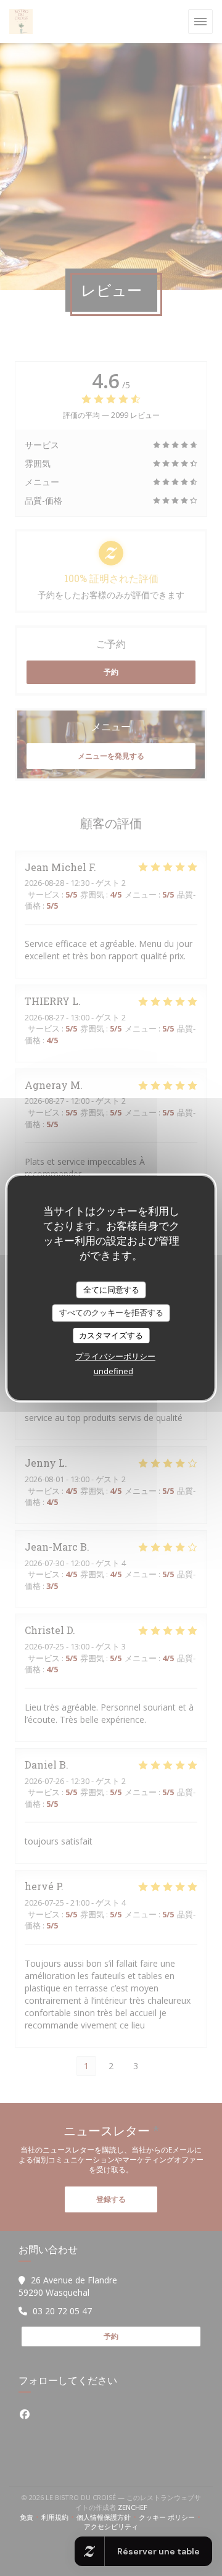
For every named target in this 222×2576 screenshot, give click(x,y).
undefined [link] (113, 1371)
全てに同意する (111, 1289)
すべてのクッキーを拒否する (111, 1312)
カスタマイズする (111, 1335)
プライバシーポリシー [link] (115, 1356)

+ + + +

[Directions for this task]:
Please copy out the entries above exactly as they appear, but skip their images.

[Expected answer]:
For every named target in this 222×2576 screenshot, give click(x,y).
undefined [link] (113, 1371)
全てに同意する (111, 1289)
すべてのクッキーを拒否する (111, 1312)
カスタマイズする (111, 1335)
プライバシーポリシー [link] (115, 1356)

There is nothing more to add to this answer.